Marc-Anciel Gaudette fait un lien avec les gens qui refusent ces jours-ci de porter un masque pour se protéger de la COVID-19. « Le mécanisme cognitif reste le même. On a de la difficulté à comprendre, dans le cas de la COVID, ce qui pousse les gens à faire cela, parce que pour nous ce n’est pas logique, mais c’est la même chose. »

Ne pas divulguer, parfois criminel ici

Il est encore possible que des accusations criminelles soient déposées contre une personne séropositive ayant omis de mentionner son statut à son partenaire sexuel. Le Québec, en effet, n’a pas modifié les consignes données à ses procureurs quant aux circonstances dans lesquelles de telles accusations sont justifiées.  

Depuis un jugement de la Cour suprême de 2012, la divulgation de sa séropositivité n’était plus obligatoire si une personne avait une charge virale indétectable (donc suivait un traitement) et utilisait un condom.

En décembre 2018, Ottawa a modifié cette règle. Désormais, il n’est plus nécessaire de divulguer sa séropositivité si on a une charge virale indétectable ou si on porte un condom.
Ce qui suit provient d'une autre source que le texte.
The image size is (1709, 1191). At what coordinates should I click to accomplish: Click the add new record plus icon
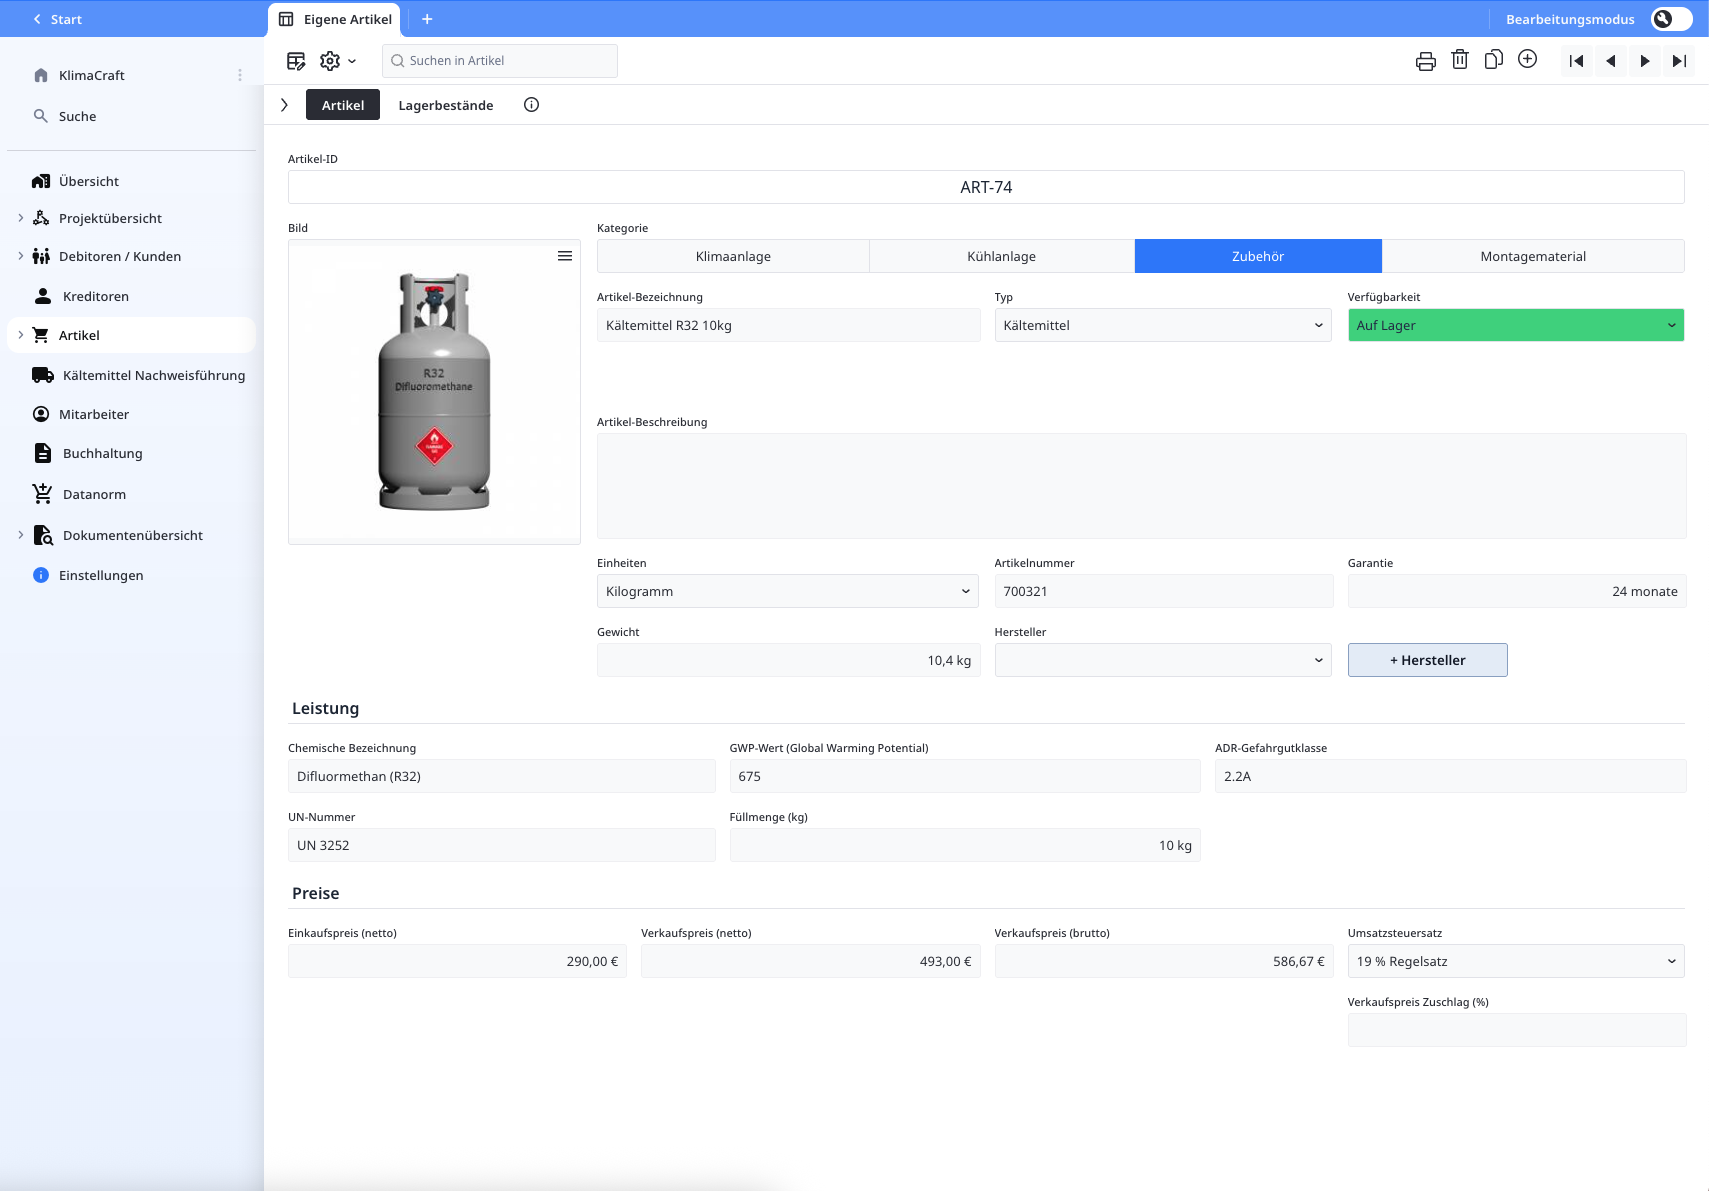(x=1527, y=60)
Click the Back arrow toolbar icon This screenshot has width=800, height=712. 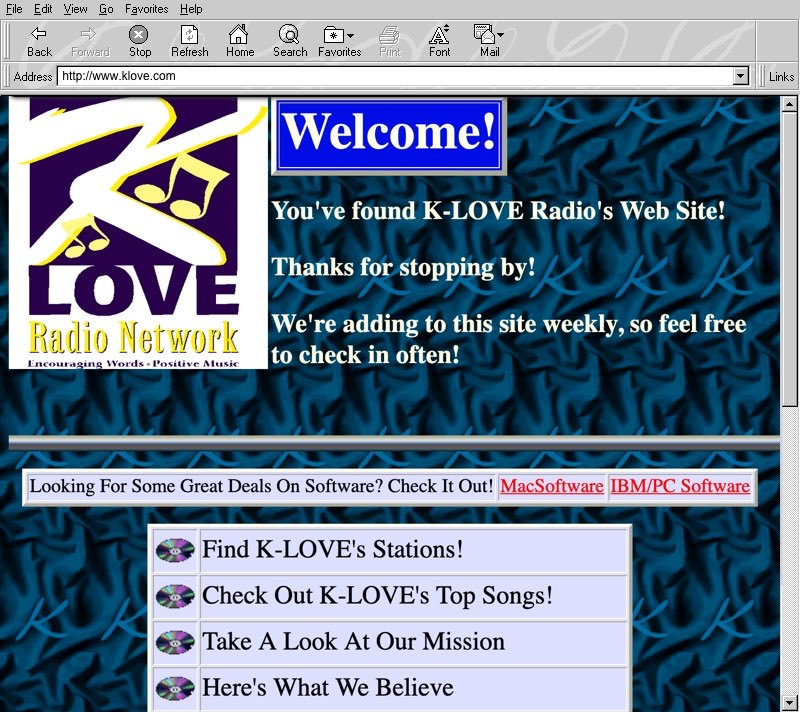coord(39,36)
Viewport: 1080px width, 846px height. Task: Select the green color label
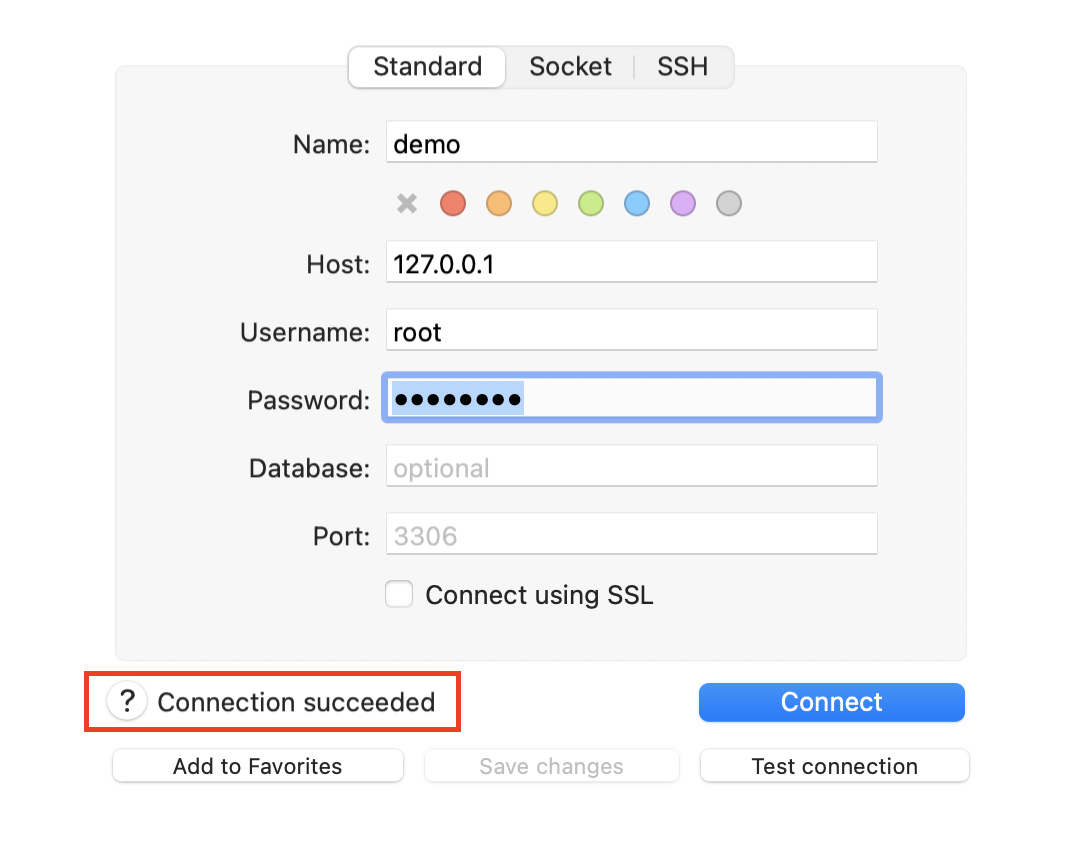tap(591, 204)
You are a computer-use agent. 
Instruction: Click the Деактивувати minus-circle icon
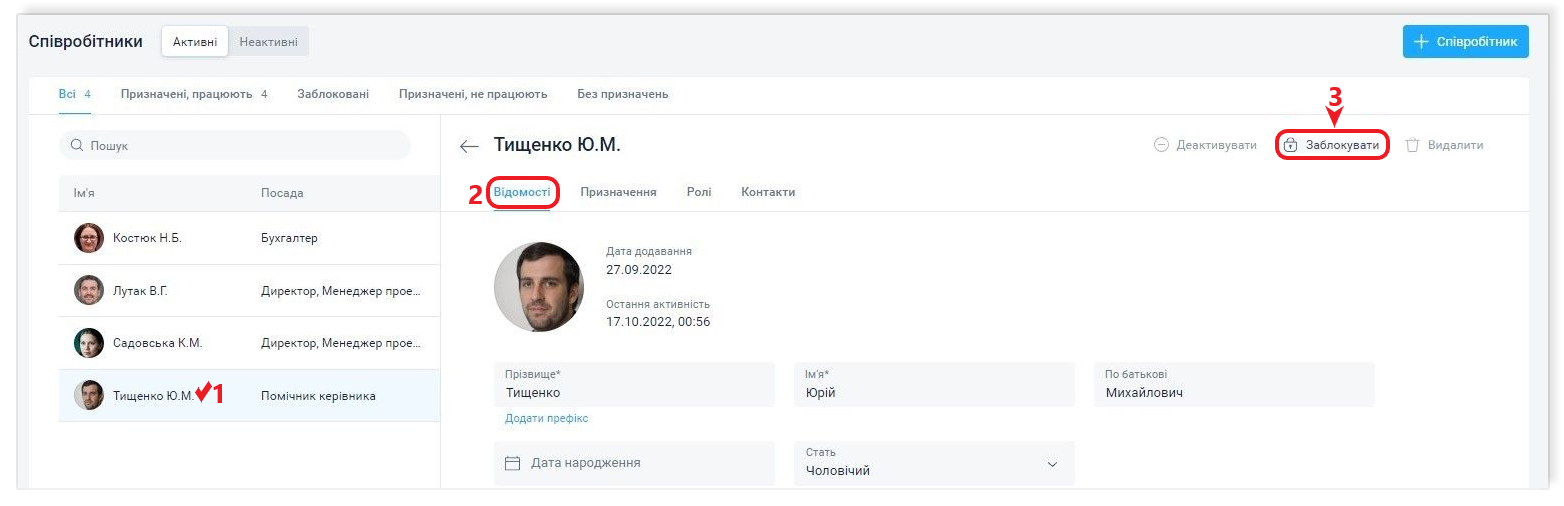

Une personne ayant une charge détectable — et donc transmissible — peut donc, sans crainte de poursuite, ne pas divulguer son état à son partenaire si le condom est utilisé.

La directive d’Ottawa s’appliquait toutefois seulement aux procureurs de la Couronne des trois territoires. Les provinces devaient chacune emboîter le pas. Ce que le Québec n’a pas fait, confirme le bureau du ministre de la Justice, Simon Jolin-Barrette. « L’approche juridique du Québec dans ces cas de poursuites demeure la même. Les procureurs et le régime de poursuites en place suivent les principes et lignes directrices découlant de la Cour suprême du Canada », écrit la porte-parole Élisabeth Gosselin.